## Task goal
Return the whole of the data exactly.

[Stored data]
= Beginning of Section =

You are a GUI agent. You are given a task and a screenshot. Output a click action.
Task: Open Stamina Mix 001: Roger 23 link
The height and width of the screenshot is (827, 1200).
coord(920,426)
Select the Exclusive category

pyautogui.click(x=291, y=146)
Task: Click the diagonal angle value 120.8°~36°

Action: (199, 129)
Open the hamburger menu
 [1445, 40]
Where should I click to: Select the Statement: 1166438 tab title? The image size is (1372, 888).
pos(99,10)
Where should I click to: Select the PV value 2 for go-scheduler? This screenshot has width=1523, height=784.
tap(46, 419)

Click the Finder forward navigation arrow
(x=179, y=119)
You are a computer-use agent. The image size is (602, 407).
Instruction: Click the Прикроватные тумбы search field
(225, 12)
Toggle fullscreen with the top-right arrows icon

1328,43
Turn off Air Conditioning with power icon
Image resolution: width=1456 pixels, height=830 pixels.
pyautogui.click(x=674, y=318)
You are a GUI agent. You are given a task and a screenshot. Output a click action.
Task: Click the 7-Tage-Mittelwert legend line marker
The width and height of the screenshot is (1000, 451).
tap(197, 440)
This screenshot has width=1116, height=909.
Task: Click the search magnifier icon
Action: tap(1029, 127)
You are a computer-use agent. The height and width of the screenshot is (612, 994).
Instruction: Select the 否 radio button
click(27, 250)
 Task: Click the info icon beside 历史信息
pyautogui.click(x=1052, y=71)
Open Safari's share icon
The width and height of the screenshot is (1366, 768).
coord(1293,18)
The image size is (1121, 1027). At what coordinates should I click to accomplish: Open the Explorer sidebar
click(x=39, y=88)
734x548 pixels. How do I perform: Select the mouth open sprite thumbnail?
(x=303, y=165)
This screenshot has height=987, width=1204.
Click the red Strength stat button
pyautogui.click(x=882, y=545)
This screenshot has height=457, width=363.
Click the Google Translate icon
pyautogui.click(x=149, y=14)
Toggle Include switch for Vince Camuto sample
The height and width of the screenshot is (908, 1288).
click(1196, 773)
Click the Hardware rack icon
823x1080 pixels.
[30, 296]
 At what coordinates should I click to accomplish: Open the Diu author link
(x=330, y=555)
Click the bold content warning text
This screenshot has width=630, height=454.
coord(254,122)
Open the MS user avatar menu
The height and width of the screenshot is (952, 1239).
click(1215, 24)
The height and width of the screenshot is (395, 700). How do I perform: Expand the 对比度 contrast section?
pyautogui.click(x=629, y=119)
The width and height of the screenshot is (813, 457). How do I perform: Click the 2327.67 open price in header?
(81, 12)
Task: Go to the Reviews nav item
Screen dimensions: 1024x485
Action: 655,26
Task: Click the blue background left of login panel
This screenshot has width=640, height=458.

= End of Section =

## Output of the task
You are a GUI agent. You are given a task and a screenshot. Output a click action.
Task: Open Stamina Mix 001: Roger 23 link
The height and width of the screenshot is (827, 1200).
coord(920,426)
Select the Exclusive category

pyautogui.click(x=291, y=146)
Task: Click the diagonal angle value 120.8°~36°

Action: (199, 129)
Open the hamburger menu
 [1445, 40]
Where should I click to: Select the Statement: 1166438 tab title? The image size is (1372, 888).
pos(99,10)
Where should I click to: Select the PV value 2 for go-scheduler? This screenshot has width=1523, height=784.
tap(46, 419)

Click the Finder forward navigation arrow
(x=179, y=119)
You are a computer-use agent. The image size is (602, 407).
Instruction: Click the Прикроватные тумбы search field
(225, 12)
Toggle fullscreen with the top-right arrows icon

1328,43
Turn off Air Conditioning with power icon
Image resolution: width=1456 pixels, height=830 pixels.
pyautogui.click(x=674, y=318)
You are a GUI agent. You are given a task and a screenshot. Output a click action.
Task: Click the 7-Tage-Mittelwert legend line marker
The width and height of the screenshot is (1000, 451).
tap(197, 440)
This screenshot has width=1116, height=909.
Task: Click the search magnifier icon
Action: tap(1029, 127)
You are a computer-use agent. The height and width of the screenshot is (612, 994).
Instruction: Select the 否 radio button
click(27, 250)
 Task: Click the info icon beside 历史信息
pyautogui.click(x=1052, y=71)
Open Safari's share icon
The width and height of the screenshot is (1366, 768).
coord(1293,18)
The image size is (1121, 1027). At what coordinates should I click to accomplish: Open the Explorer sidebar
click(x=39, y=88)
734x548 pixels. How do I perform: Select the mouth open sprite thumbnail?
(x=303, y=165)
This screenshot has height=987, width=1204.
Click the red Strength stat button
pyautogui.click(x=882, y=545)
This screenshot has height=457, width=363.
Click the Google Translate icon
pyautogui.click(x=149, y=14)
Toggle Include switch for Vince Camuto sample
The height and width of the screenshot is (908, 1288).
click(1196, 773)
Click the Hardware rack icon
823x1080 pixels.
[30, 296]
 At what coordinates should I click to accomplish: Open the Diu author link
(x=330, y=555)
Click the bold content warning text
This screenshot has width=630, height=454.
coord(254,122)
Open the MS user avatar menu
The height and width of the screenshot is (952, 1239).
click(1215, 24)
The height and width of the screenshot is (395, 700). How do I perform: Expand the 对比度 contrast section?
pyautogui.click(x=629, y=119)
The width and height of the screenshot is (813, 457). How do I perform: Click the 2327.67 open price in header?
(81, 12)
Task: Go to the Reviews nav item
Screen dimensions: 1024x485
Action: 655,26
Task: Click the blue background left of login panel
This screenshot has width=640, height=458.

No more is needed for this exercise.